C’est une page d’histoire qui se tourne dans l’armée israélienne. D., 67 ans, pilote de chasse et instructeur, le plus âgé encore en service actif dans l’aviation israélienne, vient de quitter l’uniforme après 49 années passées à défendre le ciel d’Israël. De la guerre du Kippour aux événements du 7 octobre, en passant par la première guerre du Liban et des décennies d’entraînement acharné, il a vu le visage de Tsahal et de son armée de l’air se transformer radicalement.
Une carrière hors du commun
D. a intégré le cursus de pilote alors qu’Israël sortait à peine de l’hécatombe de 1973. « La guerre du Kippour nous a marqués à vie », confie-t-il. Affecté à une escadrille qui avait payé le plus lourd tribut, il a connu les années sombres où, disait-on, « le missile avait plié l’aile de l’avion ». Mais il a aussi vécu l’inverse : l’écrasante supériorité aérienne israélienne durant la guerre du Liban en 1982, où l’aviation ennemie fut balayée en quelques jours.
Il a reçu ses ailes des mains du général Amos Lapidot, a volé avec Avihu Ben-Nun, servi aux côtés du futur chef d’état-major Dan Haloutz, et a étudié avec Ron Arad, le navigateur disparu en captivité, dont le sort hante encore Tsahal. « Quand il est tombé en otage, c’est toute notre génération qui a vacillé », se souvient-il.
« Une vie entière dans le cockpit »
Après des années comme pilote opérationnel, il est devenu instructeur à la base de Hatzor, puis à Hazerim, où il a formé des générations entières de jeunes pilotes. « Beaucoup de ceux que j’ai formés portent aujourd’hui des responsabilités critiques pour la sécurité de l’État », dit-il avec une fierté retenue.

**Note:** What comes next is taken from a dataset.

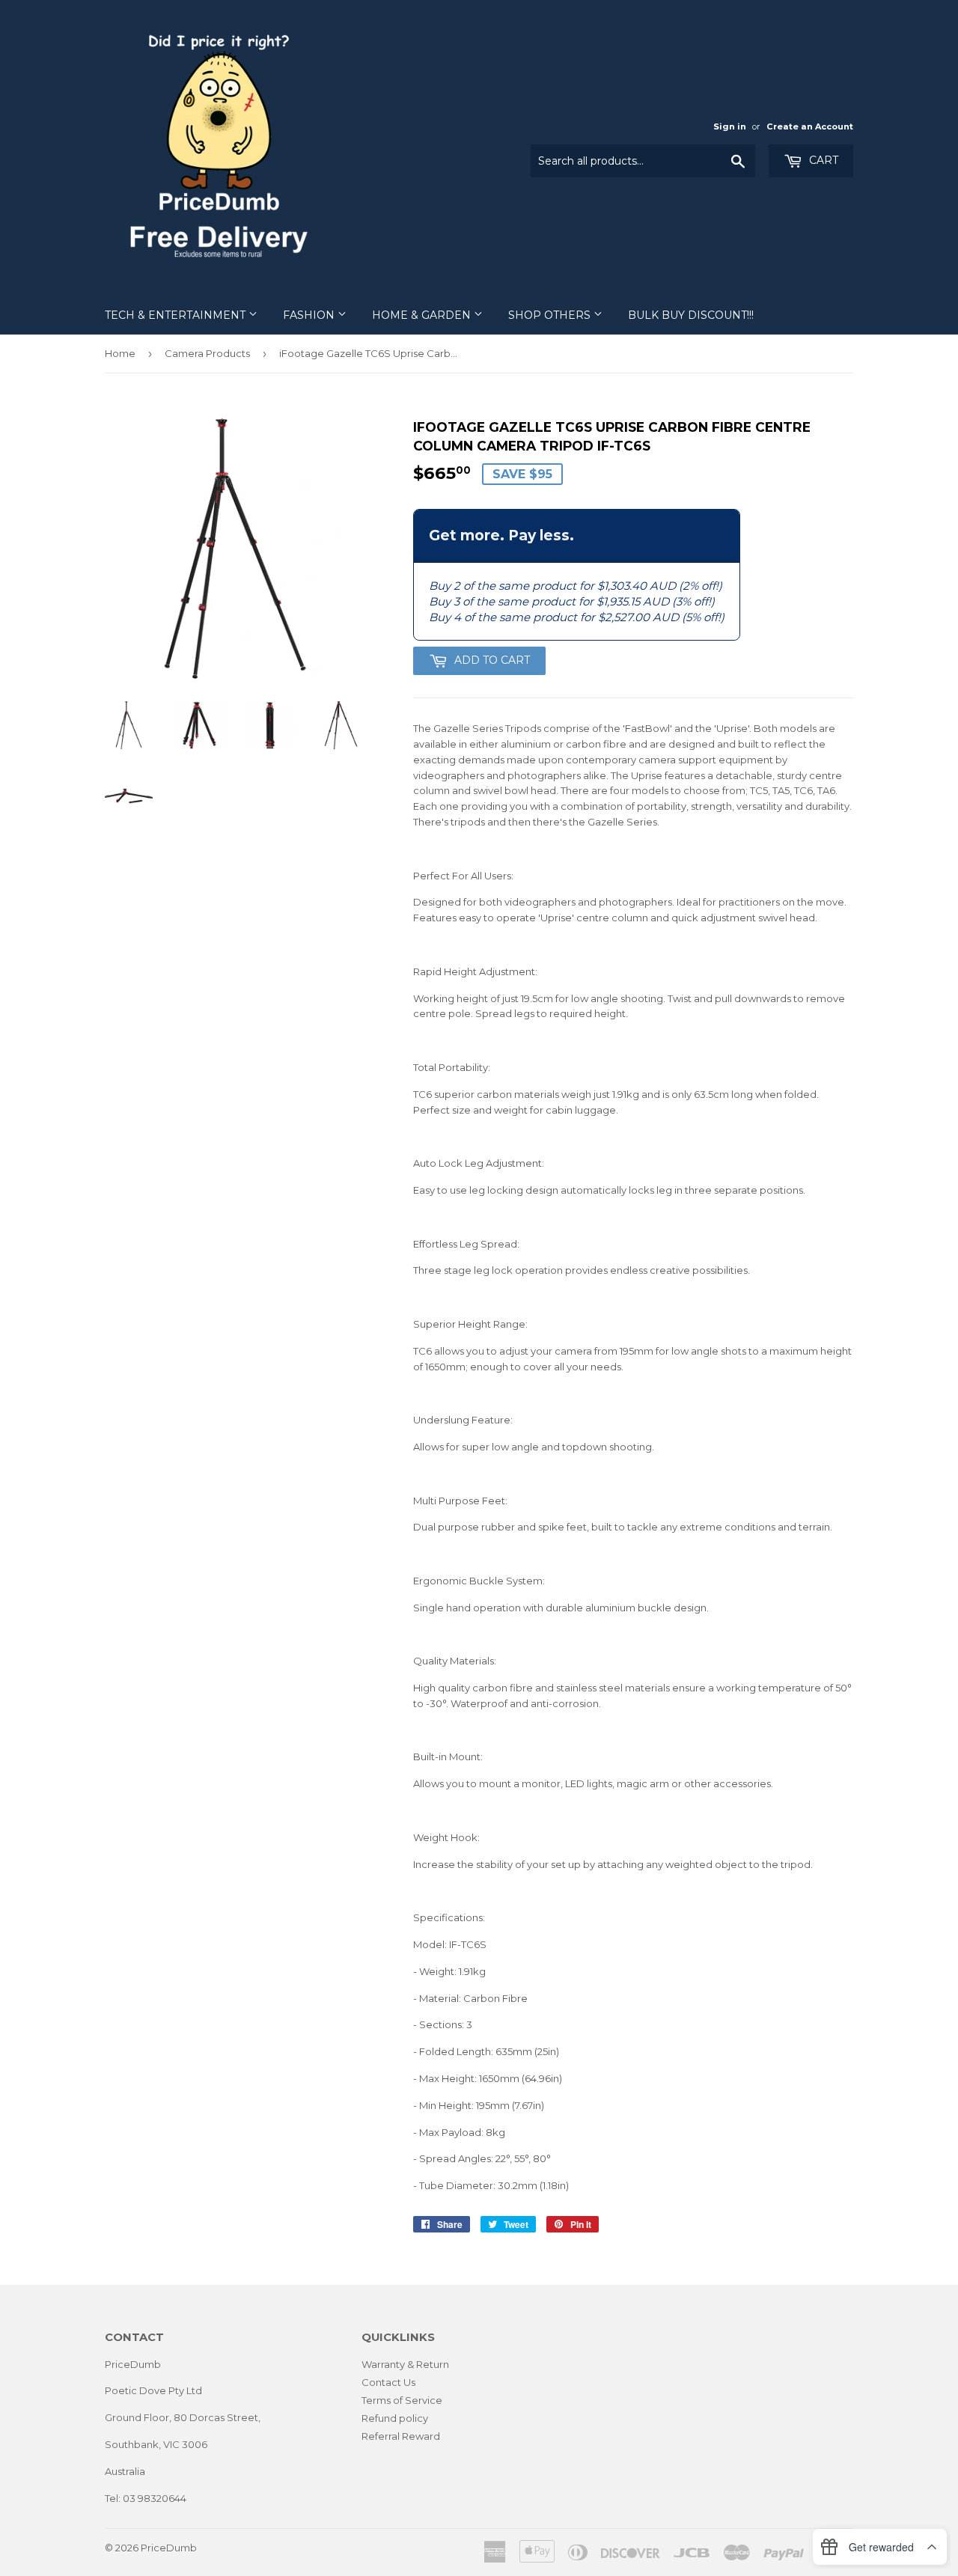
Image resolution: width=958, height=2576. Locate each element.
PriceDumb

Mais il n’idéalise pas le passé. Au contraire, il reconnaît qu’à ses débuts, « il y avait une culture de vol très douteuse. On volait trop bas, on se crashait dans les montagnes ou en mer Morte, et les moteurs étaient bien moins fiables qu’aujourd’hui. Les accidents d’entraînement décimaient parfois presque toute une escadrille. » Aujourd’hui, dit-il, « la technologie est incomparable, tout est plus rigoureux, mieux préparé, et même la climatisation dans les cockpits a changé la vie des pilotes. »
Transmission et humilité
Avec presque cinq décennies de service, difficile pour lui de passer le relais. Pourtant, il l’assure : « La nouvelle génération vole mieux que nous. Les besoins sont toujours les mêmes depuis la Première Guerre mondiale – la tête, le caractère, l’esprit de combat – mais la technologie a changé, et eux s’y adaptent parfaitement. »
Sa mission en tant qu’instructeur n’était pas seulement de former des pilotes, mais « des combattants de l’air », capables de tenir sous pression, d’assumer la charge de missions réelles et d’incarner la résilience israélienne.

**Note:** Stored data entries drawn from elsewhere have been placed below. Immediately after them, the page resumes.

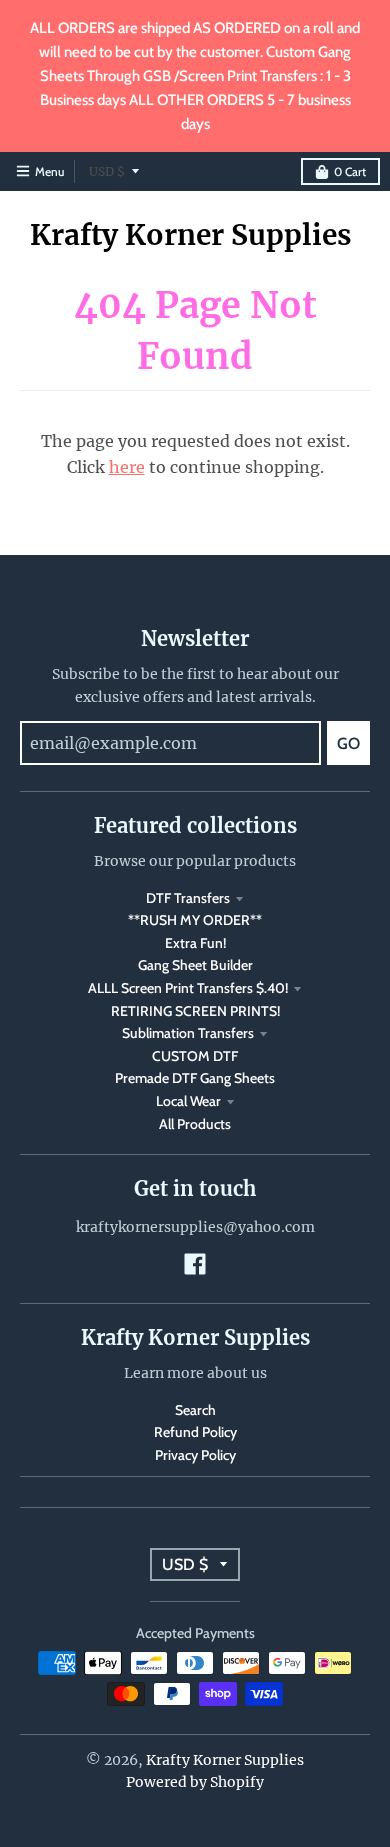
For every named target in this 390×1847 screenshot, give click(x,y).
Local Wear (188, 1101)
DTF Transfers (188, 898)
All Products (195, 1124)
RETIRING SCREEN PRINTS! (195, 1011)
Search (195, 1410)
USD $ (107, 171)
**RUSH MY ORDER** (195, 920)
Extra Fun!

Une mise en garde pour demain
Malgré l’émotion de son départ, D. ne se contente pas de nostalgie. Il avertit, avec gravité, contre le danger de l’autosatisfaction : « Après la guerre des Six Jours, il y a eu l’euphorie. Puis est venue la guerre d’usure. Le 7 octobre, nous avons été pris par surprise parce que nous nous étions endormis. Même après nos succès, nous ne devons pas nous enivrer. Rien n’est jamais fini au Moyen-Orient. »
C’est ce mélange d’expérience, de lucidité et d’humilité qui fait de D. une légende vivante pour l’armée de l’air israélienne. Son départ symbolise la fin d’une époque, mais aussi la continuité d’un héritage. Car dans les cockpits des F-35 qui sillonnent aujourd’hui le ciel, volent des hommes et des femmes qu’il a contribué à former, et qui portent en eux sa mémoire et son exigence.
Leçon pour les générations futures
À l’heure où certains doutent de la motivation des jeunes Israéliens, le vétéran affirme au contraire que « la jeunesse d’aujourd’hui est prête, plus disciplinée, plus performante ». Mais il rappelle que cette excellence a un prix : « Dix pour cent seulement finissent le cours de pilote. Et même après trois ans d’instruction, il faut encore deux ou trois ans avant qu’un pilote soit vraiment opérationnel. C’est un investissement colossal pour l’État, mais sans cela, Israël n’existerait pas. »
L’histoire de D. est bien plus que le portrait d’un homme : c’est celui d’Israël lui-même, de ses guerres, de ses victoires, de ses cicatrices. Une démonstration vivante que la force d’Israël ne repose pas seulement sur ses avions et ses technologies, mais sur ses hommes, leur courage et leur modestie.